TEXT BLOCK
Former Peruvian strongman Vladimiro Montesinos was sentenced to 19 years in prison Wednesday for his involvement in a 1992 massacre under then-President Alberto Fujimori (1990-2000) who has been banned for 9 months from leaving the country.
Montesinos, a former aide of Fujimori's, was sentenced on Wednesday to 19 years and 8 months in prison for the Pativilca and La Cantuta massacres, both committed in 1992 by the undercover military group Colina.
Presiding Judge Miluska Cano of the Fourth National Superior Criminal Court specified that Montesinos' sentence was deemed compurgitated (already served) because the defendant has been in prison since January 2001. Therefore, Montesinos is to remain in jail until 2026 when he serves out his current sentence. By pleading guilty, Montesinos avoided a sentence that would have added more years to his prison term.
The Public Prosecutor's Office had requested 25-year sentences for Fujimori and 21 other defendants in the case who, unlike Montesinos, did not accept the legal figure of anticipated conclusion and whose trial will therefore move on.

WHAT TO DO
(a) Check each statement against the report on Montesinos' sentencing. Answer yes or no for each, and quote the exact words of the report that settle it. (i) Montesinos got a prison term of 19 years and 8 months. (ii) Fujimori has been barred from leaving the country for 9 years. (iii) Prosecutors asked for a 25-year sentence for Montesinos.
(b) Write the next part of the report on Montesinos' sentencing, starting right after its last sentence.
The data after this plays no part in anything here.

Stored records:

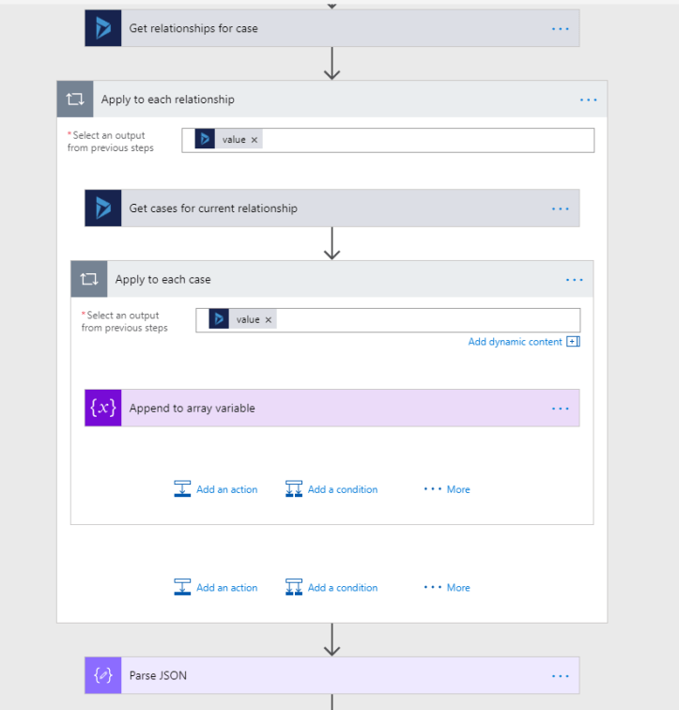
Task: Add an action inside Apply to each case
Action: pos(217,489)
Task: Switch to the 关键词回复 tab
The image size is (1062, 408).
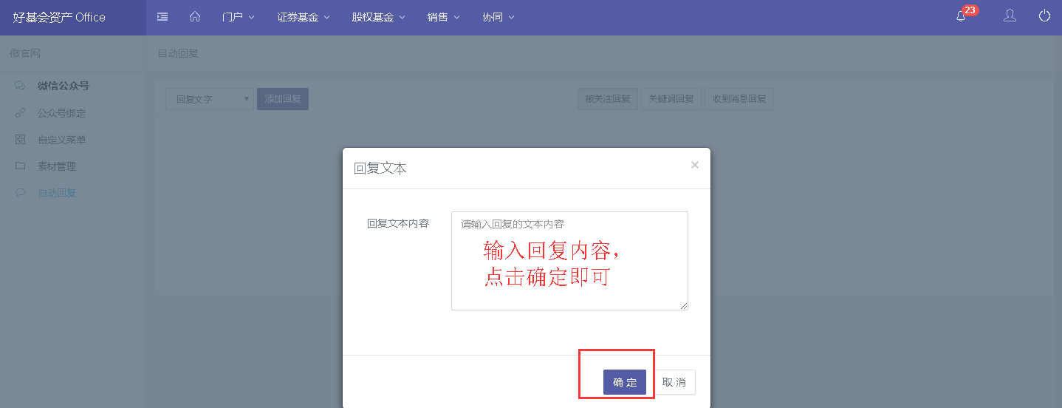Action: pyautogui.click(x=671, y=99)
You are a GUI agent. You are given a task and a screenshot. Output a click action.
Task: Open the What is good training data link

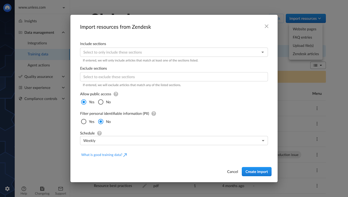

ANSWERS GIVEN
(a)
(i) Yes: "was sentenced on Wednesday to 19 years and 8 months in prison"
(ii) No: "who has been banned for 9 months from leaving the country"
(iii) No: "requested 25-year sentences for Fujimori and 21 other defendants in the case who, unlike Montesinos, did not accept the legal figure of anticipated conclusion"

(b)
In his plea, Montesinos acknowledged that the killings were committed by a death squad that was a clandestine army detachment called the Colina Group. The team reported to Montesinos, who insisted was acting on Fujimori's orders. However, Fujimori told the court that he knew nothing about the Colina Group's criminal operations despite his 25-year sentence in 2009 as the perpetrator of the La Cantuta and Barrios Altos massacres, which showed he was the head of the chain of command.
Last month, Fujimori was released from jail after Peru's Constitutional Court reinstated a presidential pardon granted to him by Pedro Pablo Kuczynski.
Montesinos came to power in 1990 under Fujimori. As a captain, he was expelled from the army in the 1970s for selling military secrets. He then worked as a lawyer defending drug traffickers. Fujimori made him the most powerful person in his government after himself. He was listed as an advisor but was instead the de facto head of the intelligence services and the armed forces.
The prosecution had requested in these proceedings that Fujimori be placed under house arrest, which would amount to more than a pre-trial detention, according to the former head of state who is currently 85 years old and a high-risk patient.